La sua versatilità gli consente di ricoprire tutti i ruoli di esterno, combinando tecnica e fisico con un elevato IQ grazie al quale sa scegliere se tirare o passare, attaccare il ferro o tirare da tre, giocare pick and roll in entrambi i ruoli o dedicarsi alla sua specialità: i tagli in area, sia da servire con assist illuminanti, sia da effettuare lui stesso per ricevere. Altro suo grande punto di forza è la transizione: Avdija è una minaccia in campo aperto con corsa, tagli e assist. Deve lavorare molto sui cambi di ritmo: si rifugia spesso nel palleggio per ovviare a una certa mancanza di esplosività e inoltre sarà chiamato a sviluppare un maggior atletismo per usare il corpo per crearsi spazio tra se stesso e il difensore. Contro le difese NBA è ancora tutto da verificare, anche se allenarsi tutti i giorni contro Acy e compagni è senza dubbio un buon viatico. La forza di questo prospetto resta l’etica lavorativa: non di rado si ferma a lavorare dopo le partite, per migliorare dove ha bisogno, come ad esempio il tiro libero, la velocità di rilascio e l’uso della mano sinistra.
Nel 1978 il Maccabi Tel Aviv, in un’amichevole di settembre contro gli allora Washington Bullets, fu la prima squadra di area FIBA ad affrontarne una NBA. E fu anche la prima a vincere: alla Yad Eliyahu Arena, oggi Menora Mivtachim Arena, i campioni NBA in carica persero sorprendentemente per un punto, 98-97. Si trattò di un secondo “We are on the map!“, dopo quello, passato alla storia, che l’anno prima Tal Brody aveva gridato al termine della decisiva vittoria contro il CSKA in semifinale di Coppa dei Campioni 1977. Un successo dal valore anche extra-sportivo, in epoca di guerra fredda, conseguito dal Maccabi contro la squadra dell’armata sovietica. Il Maccabi, negli anni successivi, continuò con una certa frequenza ad affrontare team NBA durante la preseason, arrivando nel 2005 a un nuovo record: prima squadra FIBA a battere una squadra NBA sul suolo americano.

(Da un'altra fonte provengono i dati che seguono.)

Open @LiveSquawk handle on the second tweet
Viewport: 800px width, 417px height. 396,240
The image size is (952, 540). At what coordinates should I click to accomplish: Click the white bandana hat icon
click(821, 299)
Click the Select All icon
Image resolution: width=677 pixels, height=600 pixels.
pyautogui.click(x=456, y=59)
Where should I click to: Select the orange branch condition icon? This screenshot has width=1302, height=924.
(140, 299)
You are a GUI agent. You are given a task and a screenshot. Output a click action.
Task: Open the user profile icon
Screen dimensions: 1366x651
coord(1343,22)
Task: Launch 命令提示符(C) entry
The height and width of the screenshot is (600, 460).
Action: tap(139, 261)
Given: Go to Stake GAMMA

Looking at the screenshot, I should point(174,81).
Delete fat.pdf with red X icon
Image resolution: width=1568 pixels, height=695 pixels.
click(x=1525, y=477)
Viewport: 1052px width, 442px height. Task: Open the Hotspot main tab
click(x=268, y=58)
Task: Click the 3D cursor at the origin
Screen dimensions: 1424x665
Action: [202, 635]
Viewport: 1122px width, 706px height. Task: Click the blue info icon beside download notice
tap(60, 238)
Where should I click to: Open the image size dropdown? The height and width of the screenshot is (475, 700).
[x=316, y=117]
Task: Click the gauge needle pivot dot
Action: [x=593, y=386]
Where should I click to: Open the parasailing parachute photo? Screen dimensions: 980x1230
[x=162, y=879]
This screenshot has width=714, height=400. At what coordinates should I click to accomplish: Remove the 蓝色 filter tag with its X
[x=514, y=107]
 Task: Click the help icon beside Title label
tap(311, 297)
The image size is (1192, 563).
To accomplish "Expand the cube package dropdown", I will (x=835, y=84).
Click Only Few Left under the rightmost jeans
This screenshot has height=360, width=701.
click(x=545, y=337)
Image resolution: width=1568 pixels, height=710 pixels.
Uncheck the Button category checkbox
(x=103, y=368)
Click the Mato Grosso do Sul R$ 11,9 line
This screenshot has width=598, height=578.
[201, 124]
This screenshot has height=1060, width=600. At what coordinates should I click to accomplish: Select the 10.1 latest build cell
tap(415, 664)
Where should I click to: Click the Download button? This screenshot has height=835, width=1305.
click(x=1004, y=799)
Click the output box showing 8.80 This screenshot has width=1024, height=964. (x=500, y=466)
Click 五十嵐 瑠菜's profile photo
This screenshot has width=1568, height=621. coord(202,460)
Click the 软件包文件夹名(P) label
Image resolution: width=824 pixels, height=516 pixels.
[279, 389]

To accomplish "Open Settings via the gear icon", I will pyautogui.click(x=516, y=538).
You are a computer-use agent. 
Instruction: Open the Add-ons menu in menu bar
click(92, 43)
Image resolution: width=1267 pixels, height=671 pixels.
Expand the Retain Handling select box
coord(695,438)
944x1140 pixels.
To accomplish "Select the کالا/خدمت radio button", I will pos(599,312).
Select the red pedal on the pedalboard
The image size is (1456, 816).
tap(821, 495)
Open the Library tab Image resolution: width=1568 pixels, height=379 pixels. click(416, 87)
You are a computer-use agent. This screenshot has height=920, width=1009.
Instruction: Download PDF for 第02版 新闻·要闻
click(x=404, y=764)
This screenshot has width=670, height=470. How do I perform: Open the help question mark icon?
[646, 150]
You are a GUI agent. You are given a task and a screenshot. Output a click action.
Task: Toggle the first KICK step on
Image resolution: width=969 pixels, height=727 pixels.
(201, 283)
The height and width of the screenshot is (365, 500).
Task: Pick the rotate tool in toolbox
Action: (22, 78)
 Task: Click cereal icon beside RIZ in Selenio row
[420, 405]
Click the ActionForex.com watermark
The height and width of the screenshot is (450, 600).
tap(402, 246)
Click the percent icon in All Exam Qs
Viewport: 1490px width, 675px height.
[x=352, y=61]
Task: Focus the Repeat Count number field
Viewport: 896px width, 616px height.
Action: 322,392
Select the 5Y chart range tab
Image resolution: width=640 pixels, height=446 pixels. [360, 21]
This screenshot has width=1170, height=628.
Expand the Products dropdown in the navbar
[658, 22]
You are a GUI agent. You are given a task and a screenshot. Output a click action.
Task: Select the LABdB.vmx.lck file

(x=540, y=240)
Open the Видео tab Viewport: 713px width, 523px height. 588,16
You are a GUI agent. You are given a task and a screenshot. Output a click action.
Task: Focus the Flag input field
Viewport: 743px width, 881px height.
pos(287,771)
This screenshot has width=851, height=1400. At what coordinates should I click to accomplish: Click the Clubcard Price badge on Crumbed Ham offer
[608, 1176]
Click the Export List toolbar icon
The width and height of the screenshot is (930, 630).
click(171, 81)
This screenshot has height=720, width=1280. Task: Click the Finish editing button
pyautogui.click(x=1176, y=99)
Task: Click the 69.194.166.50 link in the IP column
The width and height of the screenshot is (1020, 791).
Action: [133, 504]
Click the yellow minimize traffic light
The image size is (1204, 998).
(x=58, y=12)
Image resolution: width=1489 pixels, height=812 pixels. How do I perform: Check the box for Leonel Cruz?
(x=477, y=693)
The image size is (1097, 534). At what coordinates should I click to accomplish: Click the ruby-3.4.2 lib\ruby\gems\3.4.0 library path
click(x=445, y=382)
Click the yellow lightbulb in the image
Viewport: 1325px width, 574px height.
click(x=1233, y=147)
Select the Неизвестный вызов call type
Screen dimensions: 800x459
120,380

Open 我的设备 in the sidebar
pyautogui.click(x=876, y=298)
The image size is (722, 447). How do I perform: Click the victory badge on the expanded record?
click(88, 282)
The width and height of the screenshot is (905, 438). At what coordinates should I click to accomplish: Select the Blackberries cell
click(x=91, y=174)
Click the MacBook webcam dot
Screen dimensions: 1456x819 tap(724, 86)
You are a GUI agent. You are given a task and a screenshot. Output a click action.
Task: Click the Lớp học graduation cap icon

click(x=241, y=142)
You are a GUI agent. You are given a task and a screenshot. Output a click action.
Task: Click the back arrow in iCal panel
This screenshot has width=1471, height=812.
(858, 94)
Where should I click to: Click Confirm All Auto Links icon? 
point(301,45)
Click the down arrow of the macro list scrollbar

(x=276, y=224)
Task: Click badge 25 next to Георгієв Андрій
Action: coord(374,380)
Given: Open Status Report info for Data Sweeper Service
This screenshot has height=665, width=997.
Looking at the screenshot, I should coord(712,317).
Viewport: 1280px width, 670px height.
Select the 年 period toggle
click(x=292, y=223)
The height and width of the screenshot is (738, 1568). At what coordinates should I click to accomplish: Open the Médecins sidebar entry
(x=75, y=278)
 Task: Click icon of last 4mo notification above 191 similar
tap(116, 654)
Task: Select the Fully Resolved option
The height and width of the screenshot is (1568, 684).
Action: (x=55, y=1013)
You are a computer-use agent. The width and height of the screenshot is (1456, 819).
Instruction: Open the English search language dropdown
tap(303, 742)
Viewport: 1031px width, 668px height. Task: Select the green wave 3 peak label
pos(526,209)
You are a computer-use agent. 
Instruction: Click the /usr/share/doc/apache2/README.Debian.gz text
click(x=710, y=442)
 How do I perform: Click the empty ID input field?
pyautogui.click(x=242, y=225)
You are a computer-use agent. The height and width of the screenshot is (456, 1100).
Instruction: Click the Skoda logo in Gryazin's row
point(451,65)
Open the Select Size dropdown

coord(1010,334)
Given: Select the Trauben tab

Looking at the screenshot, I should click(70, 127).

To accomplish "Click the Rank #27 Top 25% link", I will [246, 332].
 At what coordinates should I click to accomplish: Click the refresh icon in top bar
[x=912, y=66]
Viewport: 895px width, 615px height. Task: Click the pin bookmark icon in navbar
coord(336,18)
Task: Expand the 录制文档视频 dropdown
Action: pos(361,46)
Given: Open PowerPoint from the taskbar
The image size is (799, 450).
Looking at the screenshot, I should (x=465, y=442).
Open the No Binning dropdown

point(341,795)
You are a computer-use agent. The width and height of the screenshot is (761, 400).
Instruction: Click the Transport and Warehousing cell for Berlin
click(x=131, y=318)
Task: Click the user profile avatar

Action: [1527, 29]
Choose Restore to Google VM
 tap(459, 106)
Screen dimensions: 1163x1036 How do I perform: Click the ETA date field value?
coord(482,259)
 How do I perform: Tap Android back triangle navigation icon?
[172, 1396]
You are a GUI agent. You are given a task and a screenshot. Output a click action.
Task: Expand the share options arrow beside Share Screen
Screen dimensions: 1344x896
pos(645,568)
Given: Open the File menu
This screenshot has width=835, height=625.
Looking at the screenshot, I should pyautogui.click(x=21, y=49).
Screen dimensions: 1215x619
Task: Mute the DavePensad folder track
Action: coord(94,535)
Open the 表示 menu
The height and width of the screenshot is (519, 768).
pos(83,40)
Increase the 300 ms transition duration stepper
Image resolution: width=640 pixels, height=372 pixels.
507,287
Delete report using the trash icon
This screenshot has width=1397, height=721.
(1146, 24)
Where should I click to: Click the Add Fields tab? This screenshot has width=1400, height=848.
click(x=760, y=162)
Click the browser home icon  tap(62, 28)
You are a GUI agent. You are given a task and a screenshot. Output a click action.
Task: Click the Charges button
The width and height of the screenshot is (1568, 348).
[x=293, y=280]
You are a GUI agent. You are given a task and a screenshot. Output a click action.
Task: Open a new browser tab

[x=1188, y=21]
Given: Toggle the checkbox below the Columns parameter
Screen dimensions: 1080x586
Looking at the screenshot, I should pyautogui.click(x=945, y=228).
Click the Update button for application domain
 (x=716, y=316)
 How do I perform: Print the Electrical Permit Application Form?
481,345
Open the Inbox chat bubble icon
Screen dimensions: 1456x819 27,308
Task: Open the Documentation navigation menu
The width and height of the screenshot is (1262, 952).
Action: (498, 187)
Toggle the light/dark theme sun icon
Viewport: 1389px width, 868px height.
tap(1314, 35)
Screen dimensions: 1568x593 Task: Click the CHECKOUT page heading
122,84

Canadese, per la precisione: i Toronto Raptors, messi ko dai gialli 105-103. Quella tra Stati Uniti e Israele è dunque una storia di continui ponti e relazioni, anche a livello sportivo, e il prossimo approdo e il possibile successo di Deni Avdija in NBA, un atleta espressione del Maccabi Tel Aviv e israeliano modello, non farà altro che rinverdire e rafforzare questo profondo rapporto.